Abstract
Structural integrity has remained a challenge for design and analysis of wave energy devices. A difficulty in assessment of the structural integrity is often laid in the accurate determination of the wave-induced loads on the wave energy devices and the repones of the structure. Decoupled hydroelastic response of a submerged, oscillating wave energy device to extreme nonlinear wave loads is studied here. The submerged wave energy device consists of an oscillating horizontal disc attached to a direct-drive power take-off system. The structural frame of the wave energy device is fixed on the seafloor in shallow water. Several extreme wave conditions are considered in this study. The nonlinear wave loads on members of the submerged structure are obtained by use of the level I Green-Naghdi equations and Morison’s equation for cylindrical members.
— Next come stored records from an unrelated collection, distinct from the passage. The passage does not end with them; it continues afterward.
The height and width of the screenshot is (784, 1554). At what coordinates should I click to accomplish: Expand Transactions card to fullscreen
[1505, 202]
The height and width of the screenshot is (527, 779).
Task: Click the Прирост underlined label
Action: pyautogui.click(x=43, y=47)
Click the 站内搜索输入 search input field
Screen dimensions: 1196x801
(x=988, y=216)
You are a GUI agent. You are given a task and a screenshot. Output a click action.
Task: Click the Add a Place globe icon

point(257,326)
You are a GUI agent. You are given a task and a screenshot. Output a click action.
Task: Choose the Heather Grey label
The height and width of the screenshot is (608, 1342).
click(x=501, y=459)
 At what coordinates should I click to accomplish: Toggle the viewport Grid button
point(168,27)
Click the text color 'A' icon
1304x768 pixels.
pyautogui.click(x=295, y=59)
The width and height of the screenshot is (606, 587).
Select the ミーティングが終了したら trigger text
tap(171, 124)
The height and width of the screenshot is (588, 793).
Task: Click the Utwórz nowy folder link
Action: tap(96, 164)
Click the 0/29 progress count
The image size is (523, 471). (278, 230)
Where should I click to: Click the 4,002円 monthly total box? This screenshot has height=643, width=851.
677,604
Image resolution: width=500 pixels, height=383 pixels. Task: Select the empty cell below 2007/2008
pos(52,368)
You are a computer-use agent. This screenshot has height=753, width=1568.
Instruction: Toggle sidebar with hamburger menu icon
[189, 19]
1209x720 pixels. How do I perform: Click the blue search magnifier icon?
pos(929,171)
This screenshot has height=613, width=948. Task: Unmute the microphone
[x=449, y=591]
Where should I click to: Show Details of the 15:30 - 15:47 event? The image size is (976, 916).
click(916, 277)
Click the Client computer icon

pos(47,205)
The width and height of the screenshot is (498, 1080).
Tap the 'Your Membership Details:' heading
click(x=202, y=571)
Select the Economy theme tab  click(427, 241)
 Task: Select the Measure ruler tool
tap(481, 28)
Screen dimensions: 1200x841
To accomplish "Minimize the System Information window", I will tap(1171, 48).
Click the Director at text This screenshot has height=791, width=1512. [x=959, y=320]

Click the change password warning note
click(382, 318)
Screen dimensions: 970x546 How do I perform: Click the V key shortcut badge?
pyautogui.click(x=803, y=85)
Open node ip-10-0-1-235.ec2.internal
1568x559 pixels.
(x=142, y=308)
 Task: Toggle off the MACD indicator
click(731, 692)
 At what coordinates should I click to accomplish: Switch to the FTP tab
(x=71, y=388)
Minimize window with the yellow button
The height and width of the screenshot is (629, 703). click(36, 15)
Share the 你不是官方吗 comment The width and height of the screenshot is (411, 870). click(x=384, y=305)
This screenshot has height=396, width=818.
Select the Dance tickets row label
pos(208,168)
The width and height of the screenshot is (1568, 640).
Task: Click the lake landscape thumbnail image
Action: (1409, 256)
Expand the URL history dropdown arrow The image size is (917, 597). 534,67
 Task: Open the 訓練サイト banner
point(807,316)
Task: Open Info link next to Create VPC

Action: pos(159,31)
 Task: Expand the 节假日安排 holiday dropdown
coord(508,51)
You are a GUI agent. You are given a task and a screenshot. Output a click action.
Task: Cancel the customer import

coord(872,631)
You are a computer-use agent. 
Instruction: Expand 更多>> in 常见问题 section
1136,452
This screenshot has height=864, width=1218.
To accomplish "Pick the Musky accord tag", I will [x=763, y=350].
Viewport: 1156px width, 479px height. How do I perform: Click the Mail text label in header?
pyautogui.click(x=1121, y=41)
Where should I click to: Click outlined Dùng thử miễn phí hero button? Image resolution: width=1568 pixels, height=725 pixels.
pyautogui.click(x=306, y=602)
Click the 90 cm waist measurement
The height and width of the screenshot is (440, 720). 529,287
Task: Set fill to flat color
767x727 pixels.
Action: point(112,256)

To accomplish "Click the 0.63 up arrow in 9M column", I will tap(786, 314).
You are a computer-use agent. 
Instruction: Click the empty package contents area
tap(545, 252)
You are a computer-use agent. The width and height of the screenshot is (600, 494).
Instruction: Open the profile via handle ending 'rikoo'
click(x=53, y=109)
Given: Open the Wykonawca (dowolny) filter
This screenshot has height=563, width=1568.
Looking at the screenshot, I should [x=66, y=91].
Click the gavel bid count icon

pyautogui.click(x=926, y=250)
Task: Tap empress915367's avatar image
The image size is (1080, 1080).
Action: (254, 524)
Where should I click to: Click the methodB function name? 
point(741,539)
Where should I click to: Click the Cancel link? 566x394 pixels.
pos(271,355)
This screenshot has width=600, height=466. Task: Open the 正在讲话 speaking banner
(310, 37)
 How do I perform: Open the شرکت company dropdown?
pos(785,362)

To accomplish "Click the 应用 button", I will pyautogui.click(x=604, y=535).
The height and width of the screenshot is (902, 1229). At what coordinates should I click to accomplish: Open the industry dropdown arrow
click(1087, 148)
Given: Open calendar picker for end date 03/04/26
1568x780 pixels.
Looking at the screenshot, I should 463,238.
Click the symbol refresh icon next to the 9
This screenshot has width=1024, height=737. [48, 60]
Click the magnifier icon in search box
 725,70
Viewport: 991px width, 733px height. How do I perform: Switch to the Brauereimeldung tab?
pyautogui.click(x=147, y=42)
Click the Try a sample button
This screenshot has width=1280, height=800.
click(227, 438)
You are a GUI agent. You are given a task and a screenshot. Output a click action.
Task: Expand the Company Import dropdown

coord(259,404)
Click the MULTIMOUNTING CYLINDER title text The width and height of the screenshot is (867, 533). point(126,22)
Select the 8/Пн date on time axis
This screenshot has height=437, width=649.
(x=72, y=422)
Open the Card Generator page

Distribution of Von Mises stresses and the elastic response of the structure to the extreme wave loads are determined by use of a finite element method. The decoupled hydroelastic analysis of the structure is carried out for devices built by four different materials, namely stainless steel, concrete, aluminium alloy, and titanium alloy. The elastic response of these devices is studied and results are compared with each other. Points of maximum stress and deformations are determined and the structural integrity under the extreme conditions is assessed. It is shown that the proposed approaches provide invaluable information about the structural integrity of wave energy devices.
Highlights
A survey conducted by the World Energy Council (2013), and others before, shows that fossil fuel resources are reduced and its share over the world energy demand is decreasing annually
This study aims to assess the vulnerability of the structures made by these materials, and provide information on the suitability of such material for wave energy devices
An approach is suggested to carry out the structural analysis of a submerged WEC under extreme wave conditions, and to assess the vulnerability of the structure
Summary
A survey conducted by the World Energy Council (2013), and others before, shows that fossil fuel resources are reduced and its share over the world energy demand is decreasing annually. The use of fossil fuels has a significant negative impact on the global environment. In light of the above, the use of renewable energy as a sustainable source of energy has received significant attention in recent years. There are four main categories of marine renewable energy resources from the oceans, namely ocean thermal energy conversion (OTEC), wave energy, current tidal energy, and wind energy. Compared with other sources of marine renewable energy, wave energy has some distinct advantages: (i) wave energy is highly available and predictable, (ii) waves provide the highest energy density, (iii) waves have little energy loss in a long distance travel (e.g. see Clement et al 2002; Thorpe 1999; Drew et al 2009; Polinder and Scuotto 2005; Pelc and Fujita 2002 for details)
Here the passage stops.